__Problem description__
In the passage about fire-fighting in Gurugram, what caused the May 16 fire at the MR International godown?

__Text block__
________

Gurugram, a dusty industrial city that lies just outside New Delhi, lacks basic fire-fighting facilities and a centralised emergency hotline.
It has, in recent years, instead increased its reliance on on the private sector – Honda Motors and Maruti Suzuki, among other large industrial fire fighting fleets – to help attend to civil fires.
While official data is hard to come by, the state’s rich district, whose infrastructure remains underfunded and underdeveloped, has been plagued by several major fires recently.
This week, 60 shanties burned down in Bajghera slums in Sector 112; a fire on March 5 left 350 homeless in Nathupur village in DLF Phase 3 situated at a 2 km distance from Gurugram’s Cyber City; another fire in the same area in January killed a seven-month old baby and destroyed another 100 homes.
Last year, a major fire in a slum cluster in Sector 49 destroyed 150 homes. An uninsured poor family losing their home may mean a total annihilation of possessions, savings, and possibly, means of livelihood.
Just two days ago, on May 16, a godown belonging to a cleaning and housekeeping materials firm, MR International was damaged by accidental fire caused by an electrical short circuit in its basement store full of flammable industrial chemicals.
“Mutual aid”
Real estate giant DLF Ltd. which maintains a fire fighting fleet for its luxury apartment complexes, chips in ‘free of charge’ in civil operations.
As do other private ‘partners’, which include India’s automobile majors, the area’s oldest and largest employers, in what additional commissioner at Municipal Corporation Gurgaon (MCG) Y.S. Gupta, calls ‘mutual aid’ – a voluntary reciprocal local arrangement between the private and public sectors.
“Private fire stations are working under the mutual aid scheme during major fires,” Gupta told this correspondent.
“Providing fire facilities in one another’s areas in emergencies: this is a local arrangement made between big institutions who have their own fire arrangements like DLF, Maruti Suzuki and the Indian Air Force Station (which maintains an estate in Gurgaon district 18 km away),” he explains.

________

__Dataset excerpts__
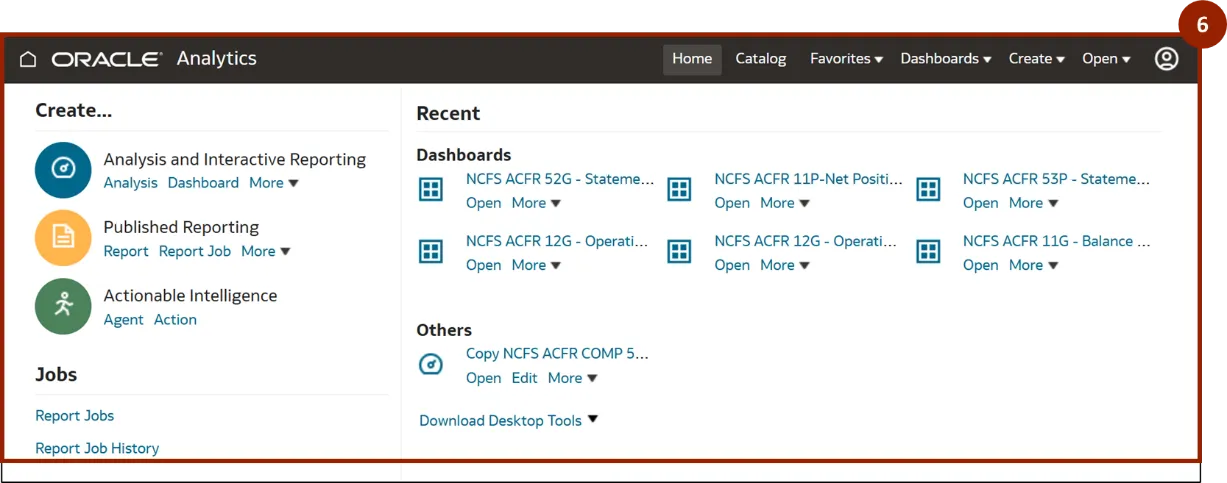Select the Home tab in navigation bar

(692, 59)
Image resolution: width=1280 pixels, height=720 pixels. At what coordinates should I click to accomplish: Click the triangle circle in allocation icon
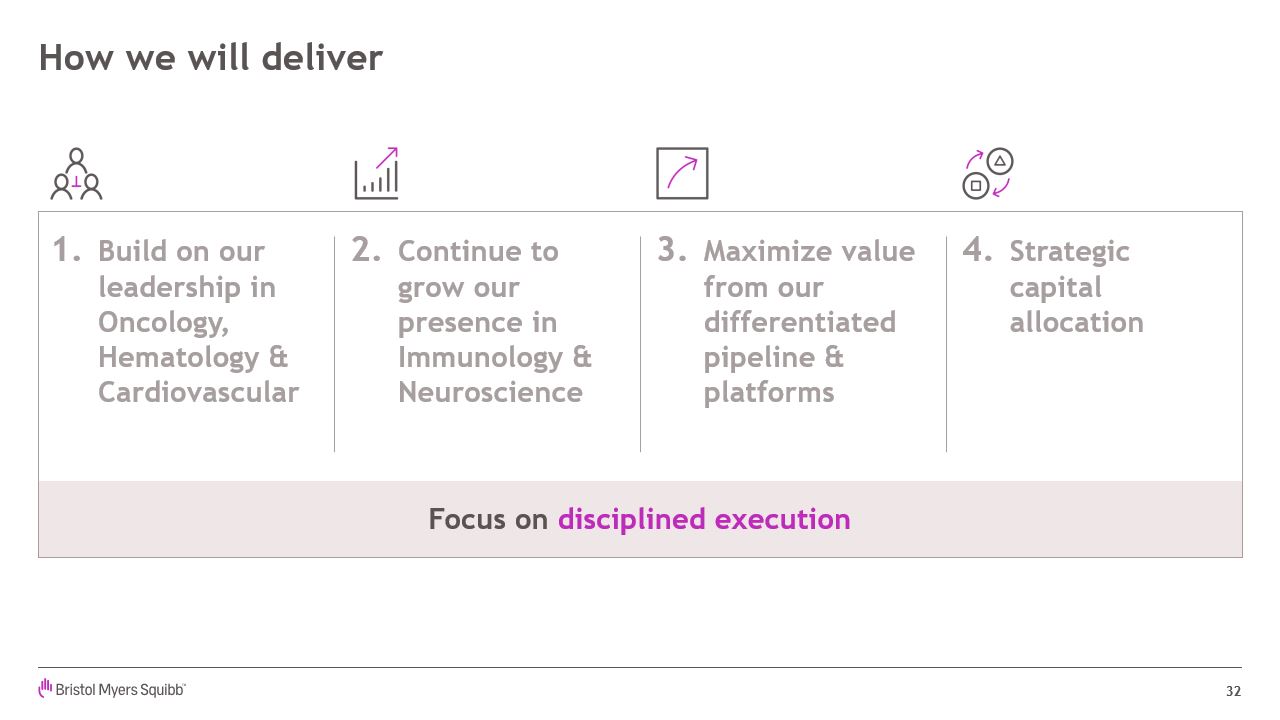[1000, 161]
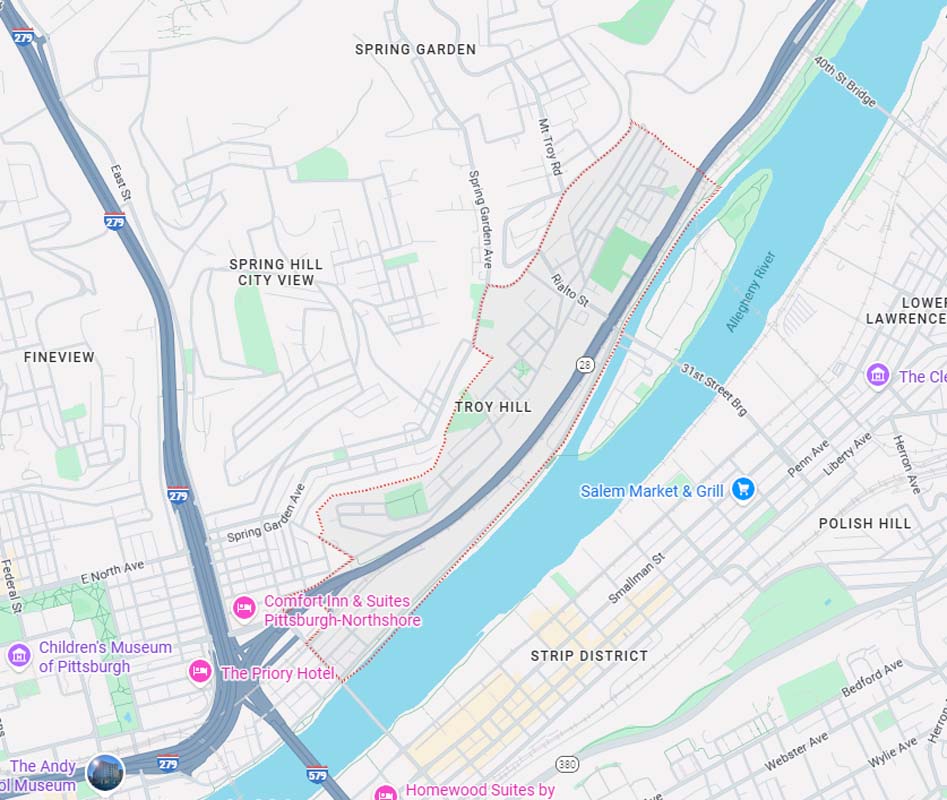Screen dimensions: 947x800
Task: Select the Troy Hill neighborhood label
Action: [493, 407]
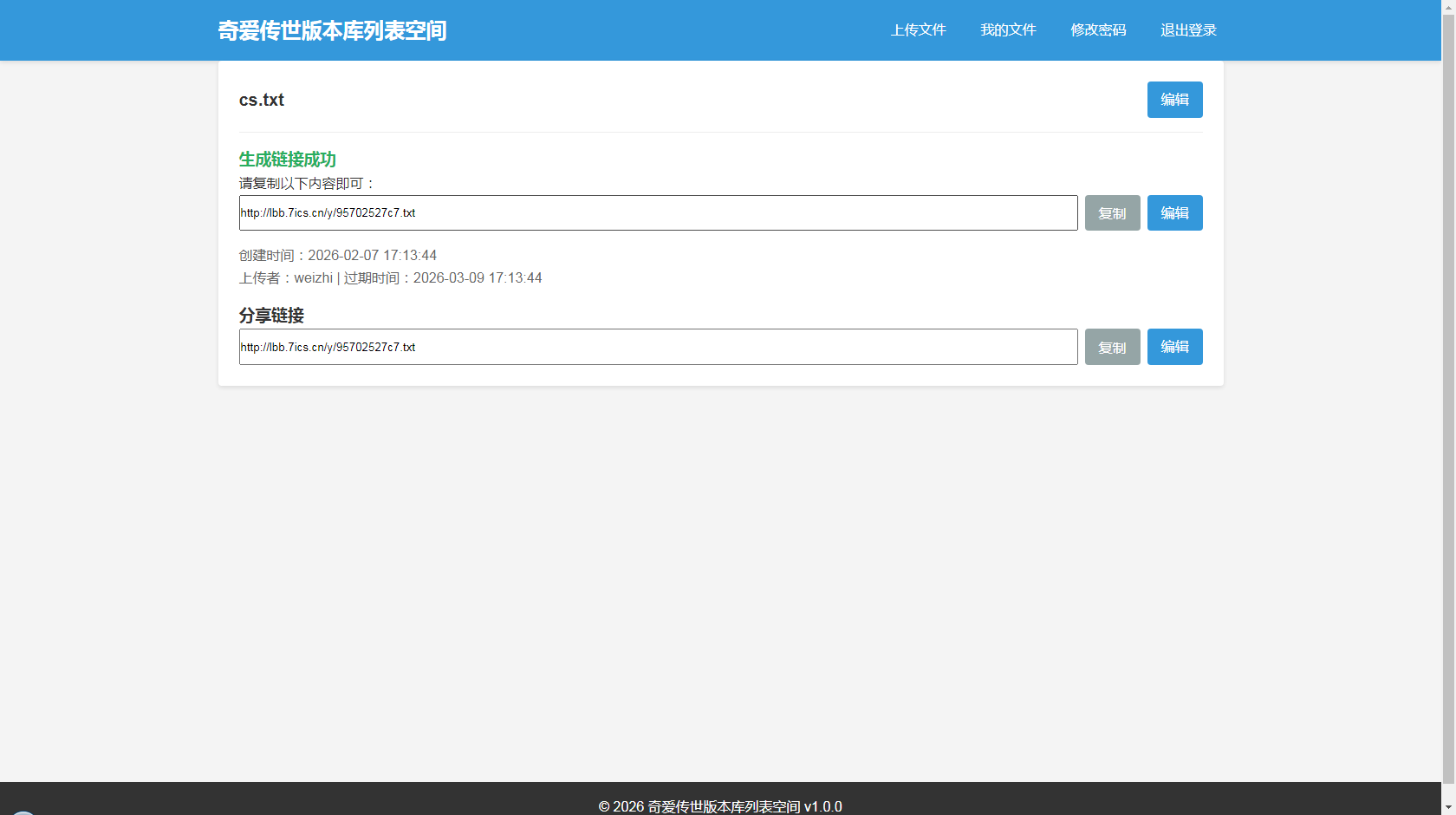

________

__Answer to this problem__
An accidental electrical short circuit in its basement store, which was full of flammable industrial chemicals.